Does infertility have a genetic connection? Can you inherit infertility from your parents or pass it down to your kids? What types of infertility are genetic and what can you do to find out? Host Dawn Davenport, Executive Director of Creating a Family, the national infertility & adoption education and support nonprofit, interviews Dr. Piraye Yurttas Beim andDr. Alan Copperman. Dr. Piraye Yurttas Beim is founder of Celmatix, a women’s health company using genomics and big data to help women and their doctors make more informed, proactive reproductive health decisions. She is also a Fellow of the Aspen Institute Health Innovators Fellowship program, was named to Crain’s 40 Under 40 list, and was included as one of the Top 15 founders disrupting their industries by Fortune. Dr. Alan Copperman is managing partner at RMA of NY and Director of the Division of Reproductive Endocrinology and Infertility as well as the Vice-Chairman of the Department of Obstetrics, Gynecology and Reproductive Science at Mount Sinai Medical Center. Dr. Copperman has been named to New York magazine’s list of Best Doctors sixteen years in a row.

Hit the Highlights
  • Is it possible to say what percentage of infertility is hereditary?
  • What medical conditions that can cause infertility in women have a genetic base?
  • What medical conditions that can cause infertility in men have a genetic base?
  • Other than known medical conditions that have a genetic connection, what other causes for infertility might be genetic? (male and female)
  • Chromosomal translocations can be a genetic cause of infertility, but is this something that just happens spontaneously, or is it passed down from parent to children?
  • Klinefelter syndrome and the subsequent infertility phenotype caused by it are specific to males
  • If your mother was infertile, do you stand a higher chance of being infertile?
  • Jennifer: When does it make sense to do karyotype testing? If you have unexplained infertility and have already done CarrierMap testing should you also do a karyotype test?
  • Other than having an answer, is there a treatment advantage to knowing that your unexplained infertility has a genetic cause?
  • Hypothetical: I was diagnosed with POF [premature ovarian failure] when I was 29. We went on to have 2 kids: one by adoption and one by egg donor. I have two sisters who are much younger than me. They have a different dad, but we have the same mother. Do they need to be worried about having POF?
  • Is there a genetic connection to recurrent pregnancy loss or multiple miscarriages?

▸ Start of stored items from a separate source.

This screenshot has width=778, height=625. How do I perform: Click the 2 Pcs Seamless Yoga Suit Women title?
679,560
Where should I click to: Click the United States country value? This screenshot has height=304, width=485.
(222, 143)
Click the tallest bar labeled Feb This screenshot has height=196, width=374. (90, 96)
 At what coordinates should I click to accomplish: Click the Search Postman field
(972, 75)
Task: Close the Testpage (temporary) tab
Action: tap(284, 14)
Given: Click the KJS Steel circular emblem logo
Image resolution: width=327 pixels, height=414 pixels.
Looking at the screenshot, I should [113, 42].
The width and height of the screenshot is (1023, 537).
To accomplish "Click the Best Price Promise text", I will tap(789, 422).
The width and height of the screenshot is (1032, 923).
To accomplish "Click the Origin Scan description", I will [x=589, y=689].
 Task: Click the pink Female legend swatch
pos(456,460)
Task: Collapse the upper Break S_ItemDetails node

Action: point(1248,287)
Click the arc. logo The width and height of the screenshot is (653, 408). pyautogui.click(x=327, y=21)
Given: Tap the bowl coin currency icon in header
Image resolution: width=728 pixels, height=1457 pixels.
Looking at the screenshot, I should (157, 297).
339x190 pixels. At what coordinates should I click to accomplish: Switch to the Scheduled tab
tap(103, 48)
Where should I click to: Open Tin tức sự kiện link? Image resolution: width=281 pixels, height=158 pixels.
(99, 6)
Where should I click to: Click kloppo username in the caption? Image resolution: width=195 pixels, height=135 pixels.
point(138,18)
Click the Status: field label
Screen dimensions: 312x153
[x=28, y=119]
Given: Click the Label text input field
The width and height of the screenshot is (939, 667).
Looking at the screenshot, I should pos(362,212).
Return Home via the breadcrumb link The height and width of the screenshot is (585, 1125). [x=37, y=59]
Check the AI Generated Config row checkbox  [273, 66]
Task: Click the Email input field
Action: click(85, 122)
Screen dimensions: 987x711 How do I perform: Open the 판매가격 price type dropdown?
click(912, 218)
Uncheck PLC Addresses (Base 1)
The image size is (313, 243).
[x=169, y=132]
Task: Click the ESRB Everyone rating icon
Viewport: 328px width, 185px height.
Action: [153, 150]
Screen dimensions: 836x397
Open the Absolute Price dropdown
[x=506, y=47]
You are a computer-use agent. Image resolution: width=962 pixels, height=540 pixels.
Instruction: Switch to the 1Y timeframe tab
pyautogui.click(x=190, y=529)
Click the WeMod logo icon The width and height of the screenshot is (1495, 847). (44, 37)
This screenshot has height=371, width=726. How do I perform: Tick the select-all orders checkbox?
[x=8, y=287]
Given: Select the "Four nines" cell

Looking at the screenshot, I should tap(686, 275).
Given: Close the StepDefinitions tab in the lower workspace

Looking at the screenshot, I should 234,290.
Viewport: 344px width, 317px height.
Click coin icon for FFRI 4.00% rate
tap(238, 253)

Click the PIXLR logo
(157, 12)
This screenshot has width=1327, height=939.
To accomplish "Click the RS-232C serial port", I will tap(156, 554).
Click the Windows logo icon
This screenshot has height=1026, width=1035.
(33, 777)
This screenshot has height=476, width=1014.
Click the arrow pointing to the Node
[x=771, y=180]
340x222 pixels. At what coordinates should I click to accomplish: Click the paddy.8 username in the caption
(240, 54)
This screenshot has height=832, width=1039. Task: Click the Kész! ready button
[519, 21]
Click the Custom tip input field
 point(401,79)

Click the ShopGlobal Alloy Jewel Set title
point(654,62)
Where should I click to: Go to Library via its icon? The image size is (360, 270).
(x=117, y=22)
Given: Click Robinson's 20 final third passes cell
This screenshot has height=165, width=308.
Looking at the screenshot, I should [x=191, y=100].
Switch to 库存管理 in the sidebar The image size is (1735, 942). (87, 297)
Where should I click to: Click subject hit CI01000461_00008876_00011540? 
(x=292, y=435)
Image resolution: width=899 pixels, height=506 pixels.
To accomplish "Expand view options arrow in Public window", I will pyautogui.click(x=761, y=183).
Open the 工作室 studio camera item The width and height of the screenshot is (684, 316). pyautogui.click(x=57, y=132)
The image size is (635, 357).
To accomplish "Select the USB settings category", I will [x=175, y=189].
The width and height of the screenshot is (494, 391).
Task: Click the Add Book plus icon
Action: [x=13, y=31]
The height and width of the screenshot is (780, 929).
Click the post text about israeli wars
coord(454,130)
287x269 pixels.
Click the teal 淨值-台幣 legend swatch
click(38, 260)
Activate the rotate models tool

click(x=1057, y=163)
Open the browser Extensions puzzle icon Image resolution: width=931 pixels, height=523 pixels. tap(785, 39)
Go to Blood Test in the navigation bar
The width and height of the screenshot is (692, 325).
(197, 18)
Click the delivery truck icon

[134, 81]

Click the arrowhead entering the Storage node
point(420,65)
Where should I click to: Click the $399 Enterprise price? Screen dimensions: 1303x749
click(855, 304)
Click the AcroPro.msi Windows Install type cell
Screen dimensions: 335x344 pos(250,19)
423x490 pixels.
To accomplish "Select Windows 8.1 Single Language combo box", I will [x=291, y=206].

  • ICSI has revolutionized the treatment for male infertility. Has it however, increased the likelihood that the sons of couples who used ICSI are more likely to be infertility? Are we making it easier to pass on genetic abnormalities to the next generation?
  • Hypothetical: I have suffered from infertility for many years. I was finally able to get pregnant and now have 11 year old boy/girl twins. I may be overreacting, but I wonder if I should have my children (both of them) tested to see if they have inherited our infertility. I think I would have liked to know this information when I was a teen because I may have made different decisions.
  • What do we know about epigenetics now? How much does the woman carrying the baby influence the baby even if she’s not the genetic Mom?
  • How can women and men find out in advance if they may have a greater risk for infertility because of their genes?
  • Celmatix partnership with 23&Me. What do you hope to find?